Testo da leggere:
---------------
Cercando i luoghi alpinisticamente e turisticamente più rinomati del nostro circondario, facciamo sosta a Landro.
Termine diffuso nell’area dolomitica, “Landro” deriva dal latino “antrum” e significa ”rupe sporgente sotto la quale ci si può rifugiare, antro”. Trovandosi in Comune di Dobbiaco, quindi in area sudtirolese, il toponimo ha l’esatto omologo in “Hohlenstein”, ovvero “sasso della caverna, sasso bucato”.
Nel corso di una visita al sacello della famiglia Baur, alla quale da oltre 150 anni sono legate le vicende storico-turistiche del luogo, ho notato però che a Dobbiaco il capostipite, Josef Baur, è ricordato come “Hotelbesitzer in Landro”: quindi, curiosamente, già nell’800 anche in ambiente tirolese il luogo era identificato col toponimo italiano.
Landro è racchiuso tra il Monte Rudo e il Monte Piana da una parte, e le pendici del Picco di Vallandro dall’altra. Com’è noto, nella zona si trova un ampio lago naturale (Dűrrensee, ovvero “lago arido”), attraente soprattutto ad inizio stagione, quando si riempie di acque limpide nelle quali si riflettono le cime ancora innevate del Cristallo.
Landro è situato a 1406 m. di quota sulla Strada d’Alemagna, dopo Carbonin in direzione di Dobbiaco. Mentre però il crocevia di Carbonin assunse notorietà dal punto di vista turistico ed alpinistico solo nella seconda metà dell’800, l’insediamento di Landro vanta origini più antiche.
Già nel tardo Medioevo, infatti, vi esisteva un ricovero per i viandanti, e nel secolo XIX vi fu installata una stazione di posta dove avveniva il regolare cambio dei cavalli, l’unica lungo i trenta chilometri che separano Dobbiaco da Ampezzo.
---------------
Righe di dati:

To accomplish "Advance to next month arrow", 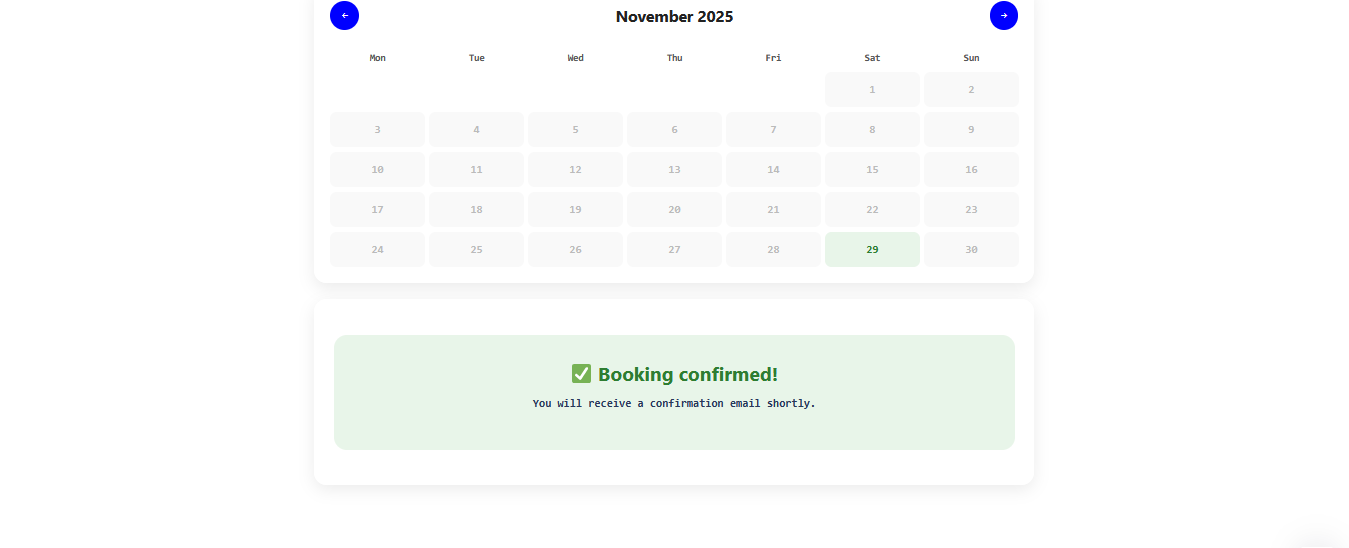I will pyautogui.click(x=1003, y=16).
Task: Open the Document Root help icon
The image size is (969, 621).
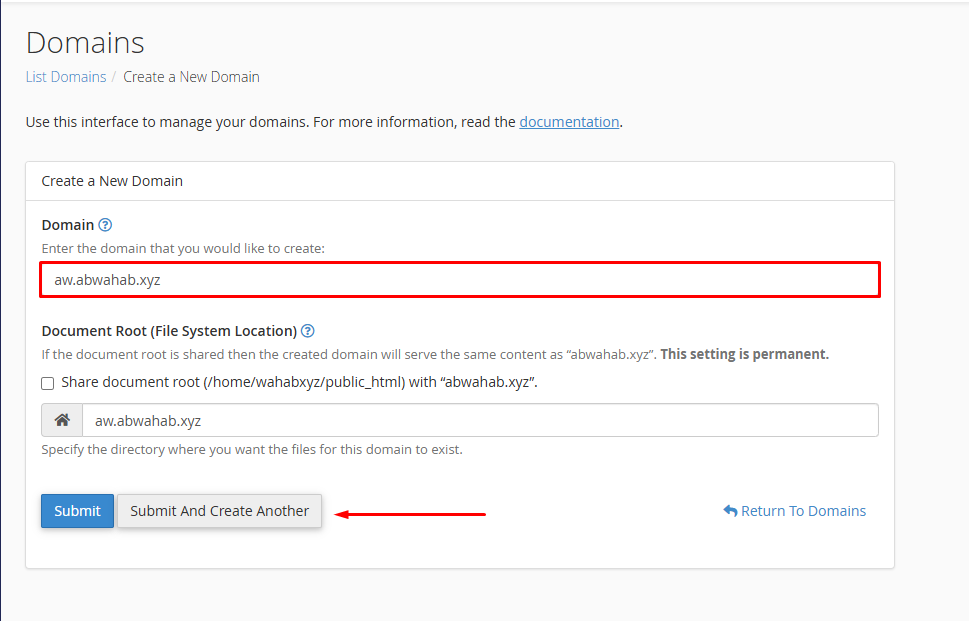Action: click(308, 331)
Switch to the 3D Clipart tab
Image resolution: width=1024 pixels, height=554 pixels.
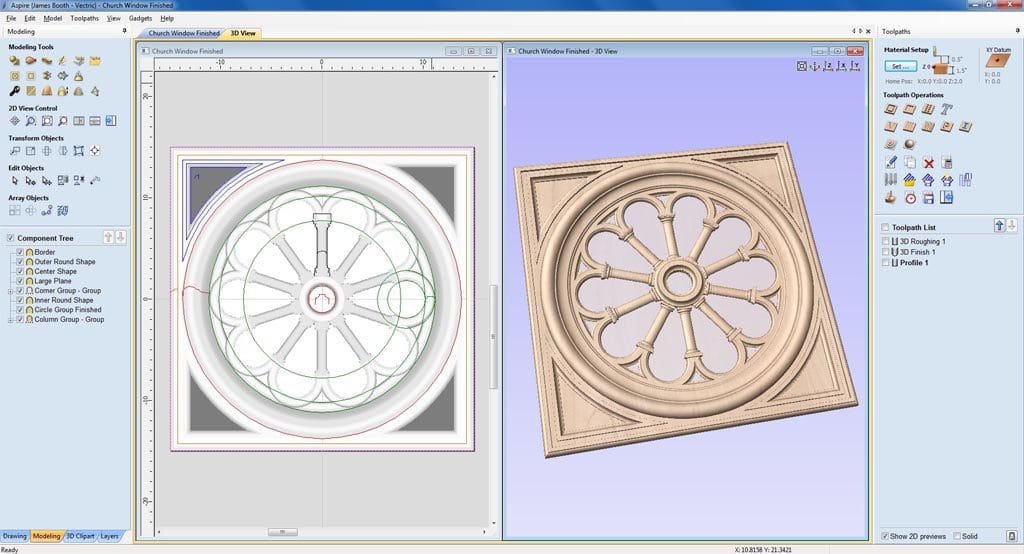point(80,536)
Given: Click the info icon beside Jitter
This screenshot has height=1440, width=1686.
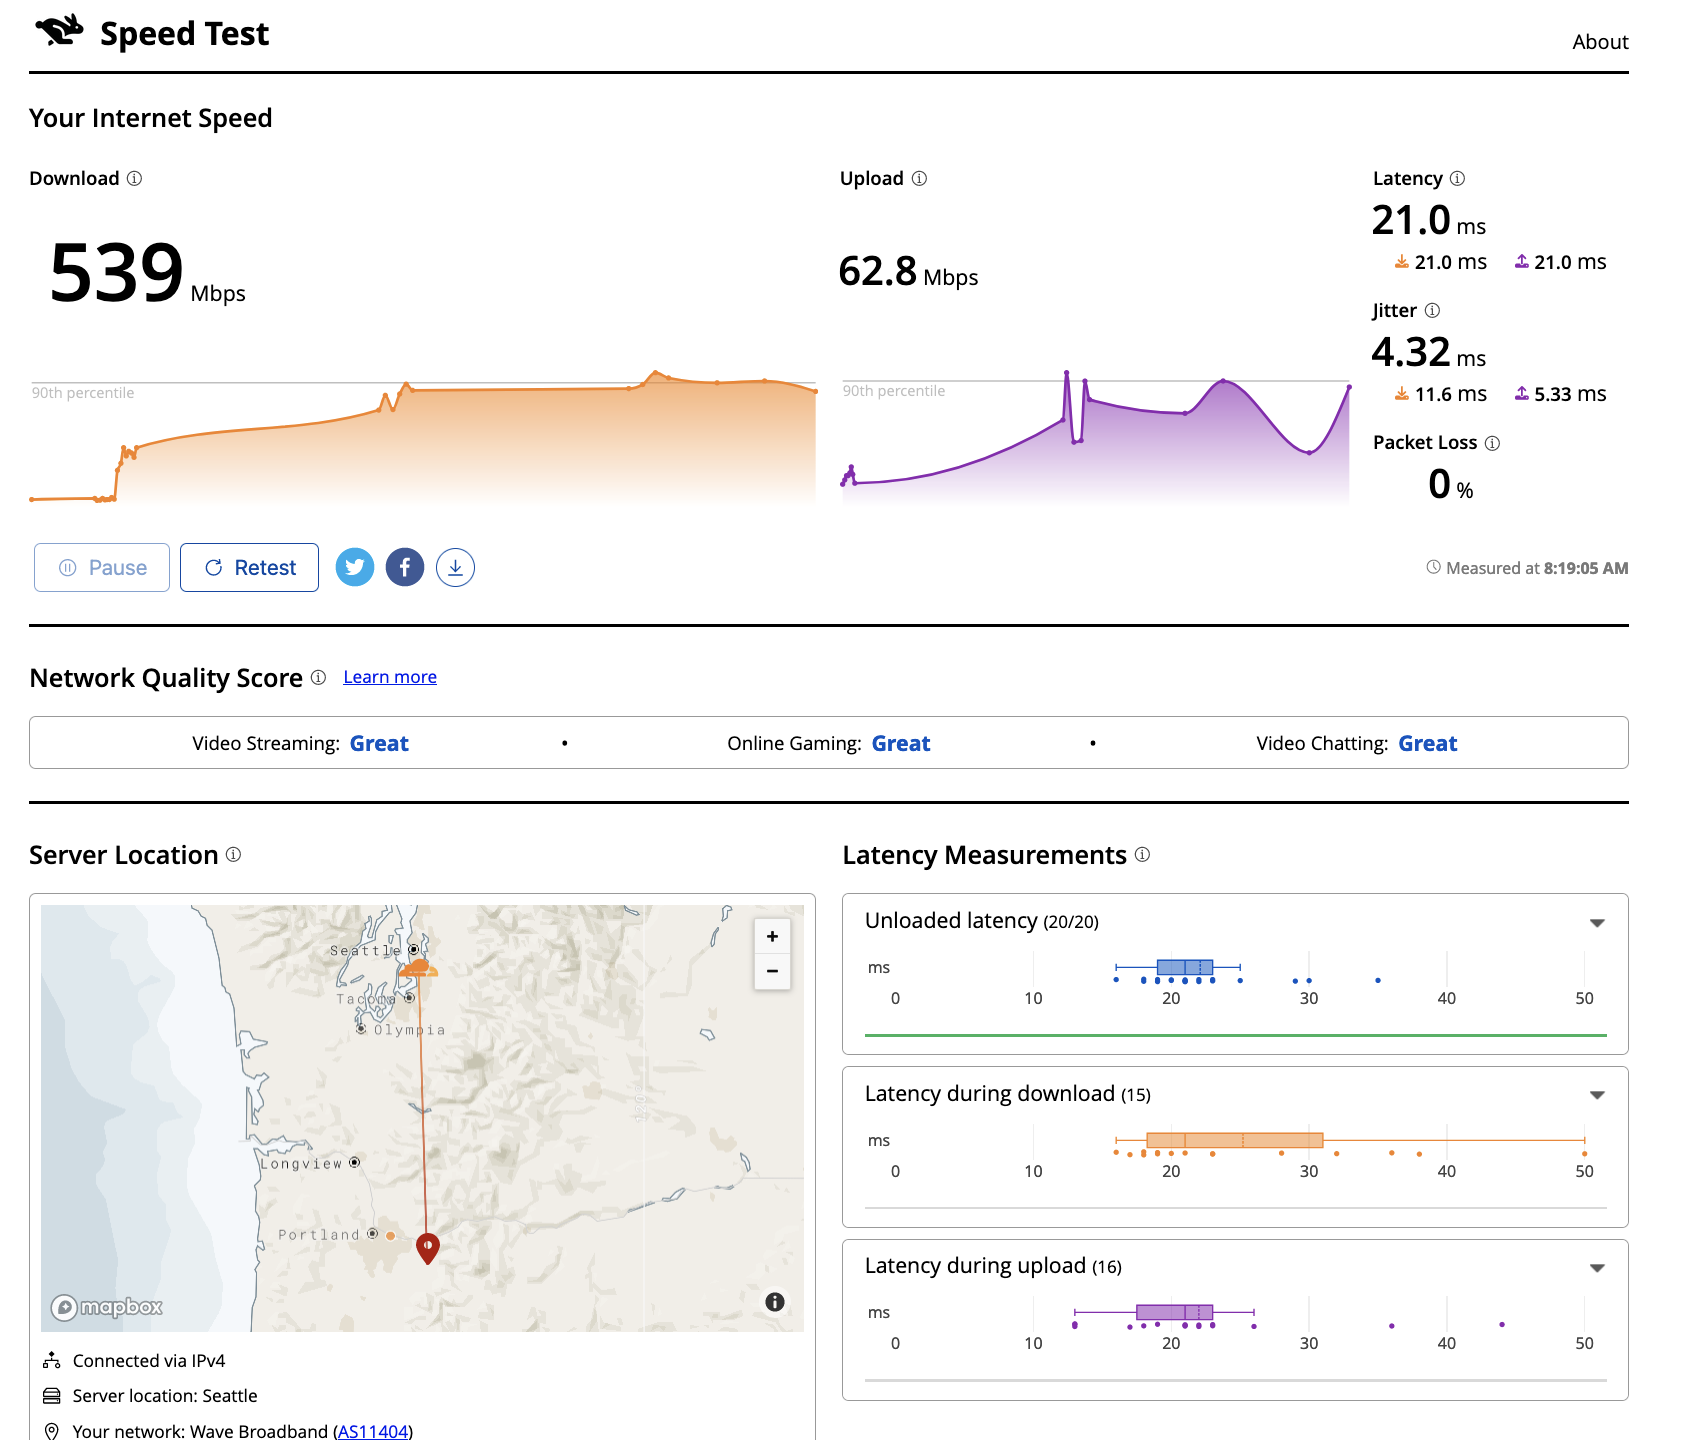Looking at the screenshot, I should point(1432,311).
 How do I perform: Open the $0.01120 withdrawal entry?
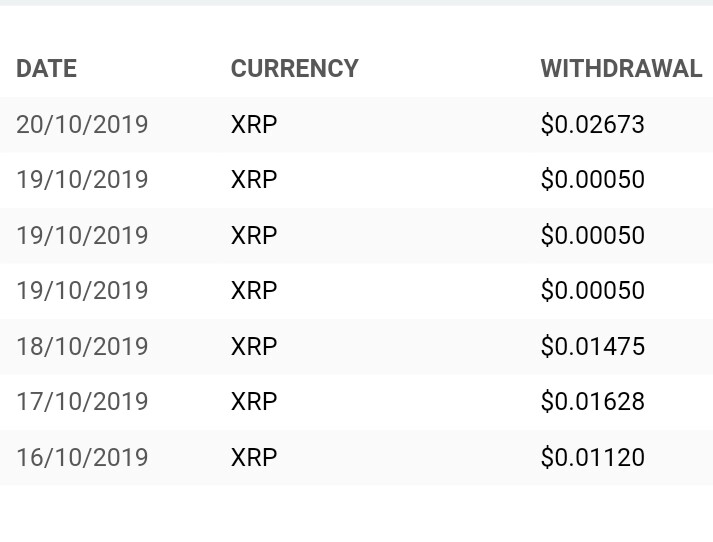click(592, 458)
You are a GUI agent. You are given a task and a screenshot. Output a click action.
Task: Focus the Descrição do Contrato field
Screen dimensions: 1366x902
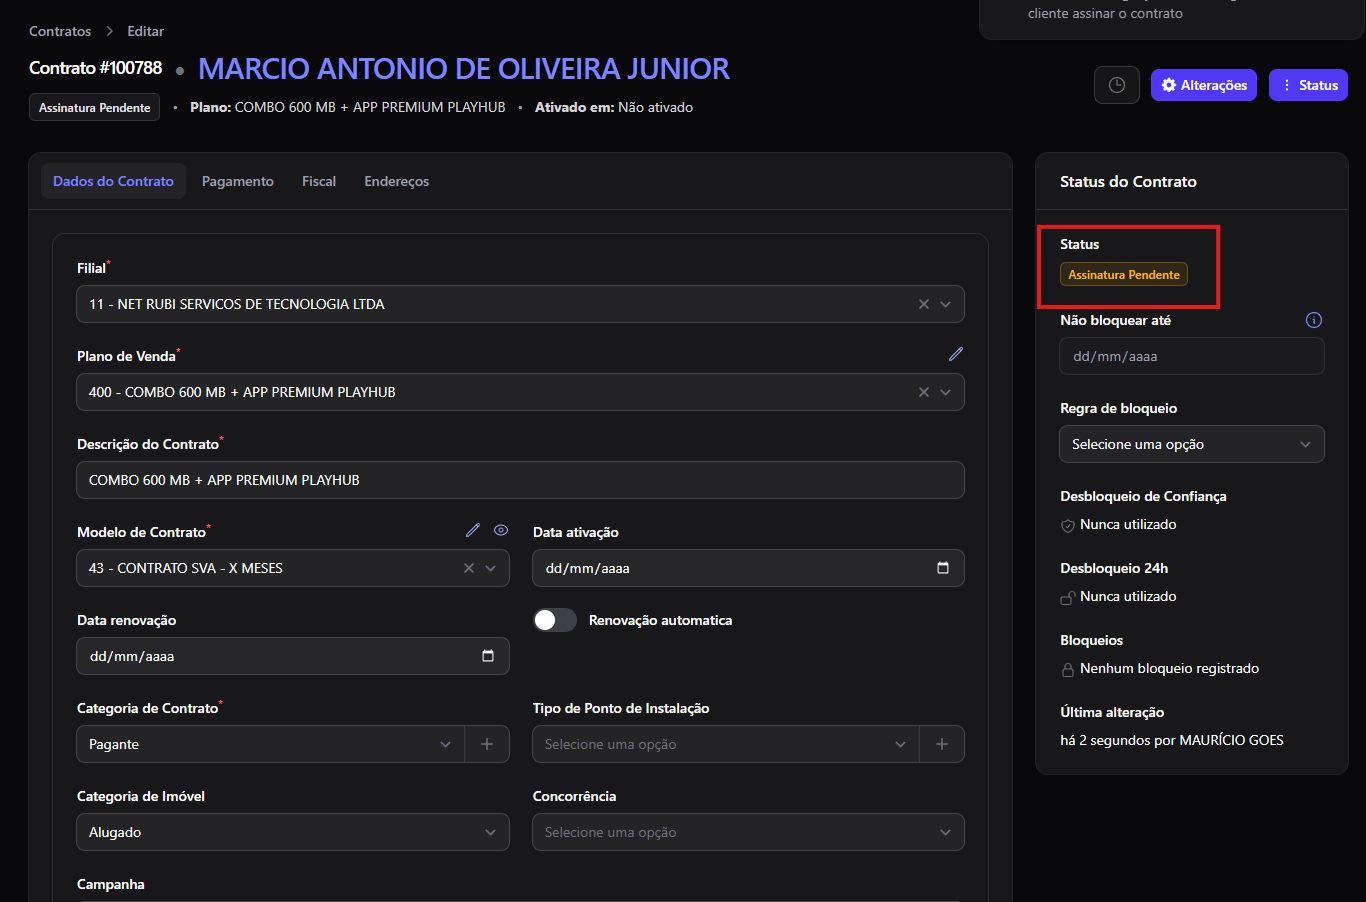(x=521, y=480)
---------------
Dettagli del compito: Prosegui il testo su Landro partendo dopo la sua ultima frase. Le righe riportate sopra non hanno alcun legame con il testo su Landro.

Esito del compito:
Si è detto che l’agglomerato (formato all’inizio del 1915 da 37 edifici), sorse come stazione di posta. La strada che lo attraversava, infatti, completata nel 1830 sul tracciato di una carrareccia risalente ai tempi delle Crociate, fu dichiarata nel 1832 “Strada Imperiale”: da allora per ottant’anni fu percorsa quotidianamente da un servizio di vetture a cavalli che collegava la Val Pusteria (raggiunta dal 1871 dalla ferrovia) con Ampezzo.
Il primo Imperial-Regio Maestro di Posta, funzionario statale nominato dal Governo, di Landro fu Josef Baur (1822-1879). Fu merito del Baur e della consorte Anna Fink (1829-1897), se Landro divenne una stazione turistica, la cui fama si consolidò tra l’800 e il '900 ma fu tragicamente sepolta dalle granate della Grande Guerra.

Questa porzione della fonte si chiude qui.